▸ STATED GOAL
Can you carry on the blog post below about John Gardner's On Moral Fiction from the point where it stops?

** start of EXCERPTED PASSAGE **

A while back, Erika Dreifus had recommended John Gardner’s On Moral Fiction, a slim volume dedicated to writing and literary criticism from the POV that an artist has a moral responsibility to their audience, and that art criticism should in part address how well the creator of a work of art has met that responsibility. The book dates from 1978, and it’s amazing how well it (thus far in my reading) stands up over time.
I’m only about three chapters in, and what strikes me most is how similar Gardner’s stance is to that of Rabbi Michel Twerski, the Milwaukee Rebbe. In an interview a few years back, Rav Twerski defined art as a creative process devoted to building people and society, in which there might be some destruction, but only if that destruction is necessary to the ultimate positive end of the project. This is pretty much Gardner’s position.
“The traditional view is that true art is moral: it seeks to improve life, not debase it.”
“…art builds; it never stands pat; it destroys only evil. If art destroys good, mistaking it for evil, then that art is false, an error; it requires denunciation.”
Gardner’s description of the artistic process also made me feel justified in something I told someone about my own process last week. Someone on Soferet (the frum writing/editing/translating forum) asked about fiction writer’s primary goals in writing. They wanted to know if we had a message in mind, if we wanted to entertain, or we wanted to inspire. This was my response:
If we’re talking fiction, my primary goal is usually none of those things.
Usually, there’s a story, buzzing around my head. The story generally has a nugget of truth in it – an idea, a reflection on human behavior, a value – but the set-up of the situation or the psychological make-up of the main character is what really speaks to me. If I don’t let it out, I feel a bit like I’m going nuts. It feels somewhat similar to having a great piece of news (your sister is expecting! your best friend is engaged! you got an acceptance letter from a publisher!) but no one is home
and your spouse (and your best friend and your mom and all your siblings) are not picking up their phones.

** end of EXCERPTED PASSAGE **
** start of DATA PROVIDED **

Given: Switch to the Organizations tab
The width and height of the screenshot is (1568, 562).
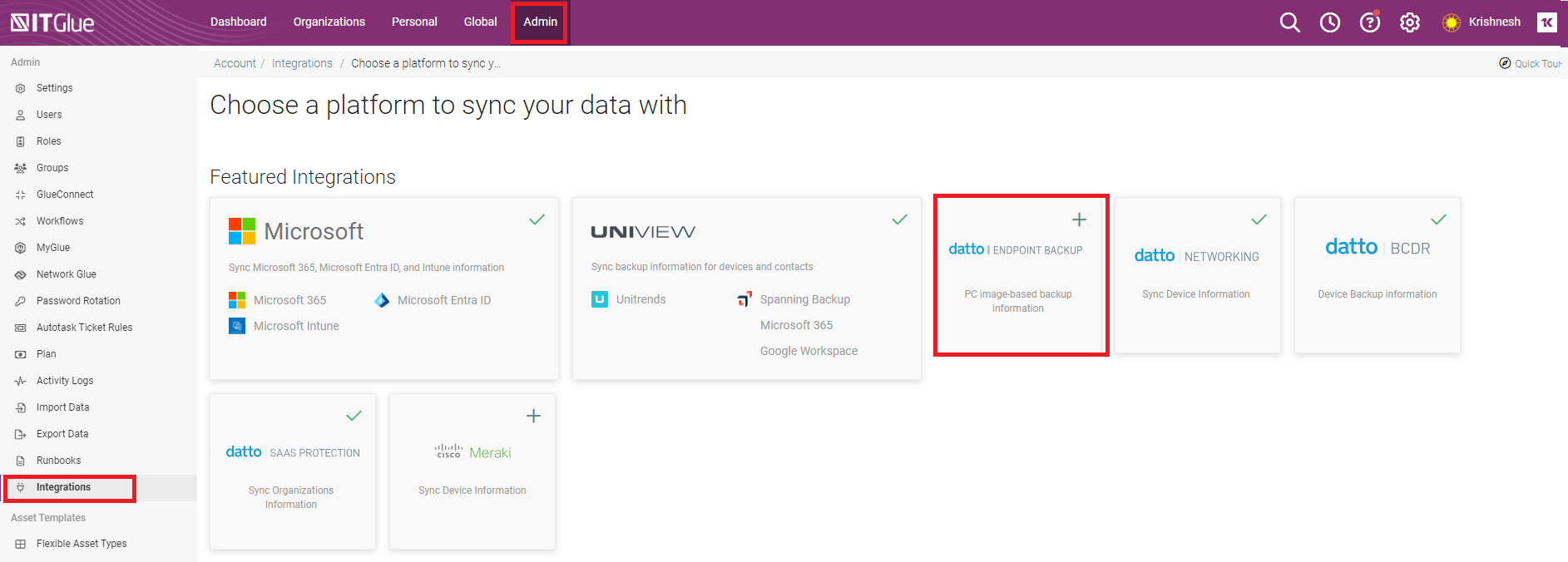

** end of DATA PROVIDED **

▸ EXERCISE RESPONSE
I guess what I’m saying is that my initial goal while writing fiction isn’t really the message or the entertainment or the inspiration (even though once I’m revising, those become more important than they start out) but the desire to get whatever is in my head into other people’s heads. It’s a desire to communicate.
I got some emails after that which pretty much endorsed my approach, but a couple of colleagues seemed concerned that my attention to messages and so on came only after my goal to tell a story from my heart.
Gardner insists that the world doesn’t need simple, cliche morality. People will rebel, he says, if we present obvious, heavy-handed, judgemental, 2-dimensional messages in the guise of literature. Here’s what he proposes “instead of teaching by authority and force, it explores, open-mindedly, to learn what it should teach.” He proposes we test values like we’d test a hypothesis.
“Art gropes,” he insists. “It talks like a hunter lost in the woods, listening to itself and to everything it, unsure of itself, waiting to pounce.” A few pages later, he adds,
“Art is as original and important as it is precisely because it does NOT start out with a clear knowledge of what it means to say.”
It is in the revision process, says Gardner, wherein messages, psychological insists, and so on become clear.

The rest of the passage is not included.